#### Written problem
Copy the rows below, swapping "dropdown" for "drop-down" wherever it appears and leaving everything else as it stands.

#### Dataset records

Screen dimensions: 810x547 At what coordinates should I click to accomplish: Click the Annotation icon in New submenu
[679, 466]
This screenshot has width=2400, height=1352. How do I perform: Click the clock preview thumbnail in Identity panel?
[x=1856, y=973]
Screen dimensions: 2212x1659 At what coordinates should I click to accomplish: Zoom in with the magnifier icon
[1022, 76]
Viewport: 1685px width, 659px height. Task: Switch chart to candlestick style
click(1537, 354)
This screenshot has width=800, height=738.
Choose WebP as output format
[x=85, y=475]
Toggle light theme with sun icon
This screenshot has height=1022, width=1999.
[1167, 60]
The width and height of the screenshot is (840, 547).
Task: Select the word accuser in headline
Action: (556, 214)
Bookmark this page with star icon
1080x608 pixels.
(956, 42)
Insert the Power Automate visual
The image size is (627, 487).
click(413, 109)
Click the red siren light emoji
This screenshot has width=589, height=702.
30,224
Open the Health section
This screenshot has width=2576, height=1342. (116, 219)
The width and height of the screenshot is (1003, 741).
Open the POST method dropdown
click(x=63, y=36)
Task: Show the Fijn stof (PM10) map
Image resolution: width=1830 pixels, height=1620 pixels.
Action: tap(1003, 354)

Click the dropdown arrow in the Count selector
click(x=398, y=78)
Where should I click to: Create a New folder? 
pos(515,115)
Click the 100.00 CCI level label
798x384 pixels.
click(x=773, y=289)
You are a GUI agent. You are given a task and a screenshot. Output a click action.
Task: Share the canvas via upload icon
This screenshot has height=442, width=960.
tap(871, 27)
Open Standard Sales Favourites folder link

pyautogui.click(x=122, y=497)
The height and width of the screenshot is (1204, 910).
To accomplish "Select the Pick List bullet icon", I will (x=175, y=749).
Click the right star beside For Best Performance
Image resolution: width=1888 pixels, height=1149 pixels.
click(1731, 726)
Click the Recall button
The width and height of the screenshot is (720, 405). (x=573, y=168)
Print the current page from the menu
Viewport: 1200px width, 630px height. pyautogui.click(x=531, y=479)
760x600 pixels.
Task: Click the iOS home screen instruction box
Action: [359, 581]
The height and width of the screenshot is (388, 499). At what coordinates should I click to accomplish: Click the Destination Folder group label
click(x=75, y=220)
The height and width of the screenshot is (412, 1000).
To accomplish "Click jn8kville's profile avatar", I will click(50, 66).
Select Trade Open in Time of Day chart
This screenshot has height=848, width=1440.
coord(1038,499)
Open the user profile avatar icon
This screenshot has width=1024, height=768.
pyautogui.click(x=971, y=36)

#### Result of the exercise
Screen dimensions: 810x547 At what coordinates should I click to accomplish: Click the Annotation icon in New submenu
[679, 466]
This screenshot has width=2400, height=1352. How do I perform: Click the clock preview thumbnail in Identity panel?
[x=1856, y=973]
Screen dimensions: 2212x1659 At what coordinates should I click to accomplish: Zoom in with the magnifier icon
[1022, 76]
Viewport: 1685px width, 659px height. Task: Switch chart to candlestick style
click(1537, 354)
This screenshot has width=800, height=738.
Choose WebP as output format
[x=85, y=475]
Toggle light theme with sun icon
This screenshot has height=1022, width=1999.
[1167, 60]
The width and height of the screenshot is (840, 547).
Task: Select the word accuser in headline
Action: (556, 214)
Bookmark this page with star icon
1080x608 pixels.
(956, 42)
Insert the Power Automate visual
The image size is (627, 487).
click(413, 109)
Click the red siren light emoji
This screenshot has width=589, height=702.
30,224
Open the Health section
This screenshot has width=2576, height=1342. (116, 219)
The width and height of the screenshot is (1003, 741).
Open the POST method drop-down
click(x=63, y=36)
Task: Show the Fijn stof (PM10) map
Image resolution: width=1830 pixels, height=1620 pixels.
Action: tap(1003, 354)

Click the drop-down arrow in the Count selector
click(x=398, y=78)
Where should I click to: Create a New folder? 
pos(515,115)
Click the 100.00 CCI level label
798x384 pixels.
click(x=773, y=289)
You are a GUI agent. You are given a task and a screenshot. Output a click action.
Task: Share the canvas via upload icon
This screenshot has height=442, width=960.
tap(871, 27)
Open Standard Sales Favourites folder link

pyautogui.click(x=122, y=497)
The height and width of the screenshot is (1204, 910).
To accomplish "Select the Pick List bullet icon", I will (x=175, y=749).
Click the right star beside For Best Performance
Image resolution: width=1888 pixels, height=1149 pixels.
click(1731, 726)
Click the Recall button
The width and height of the screenshot is (720, 405). (x=573, y=168)
Print the current page from the menu
Viewport: 1200px width, 630px height. pyautogui.click(x=531, y=479)
760x600 pixels.
Task: Click the iOS home screen instruction box
Action: [359, 581]
The height and width of the screenshot is (388, 499). At what coordinates should I click to accomplish: Click the Destination Folder group label
click(x=75, y=220)
The height and width of the screenshot is (412, 1000).
To accomplish "Click jn8kville's profile avatar", I will click(50, 66).
Select Trade Open in Time of Day chart
This screenshot has height=848, width=1440.
coord(1038,499)
Open the user profile avatar icon
This screenshot has width=1024, height=768.
pyautogui.click(x=971, y=36)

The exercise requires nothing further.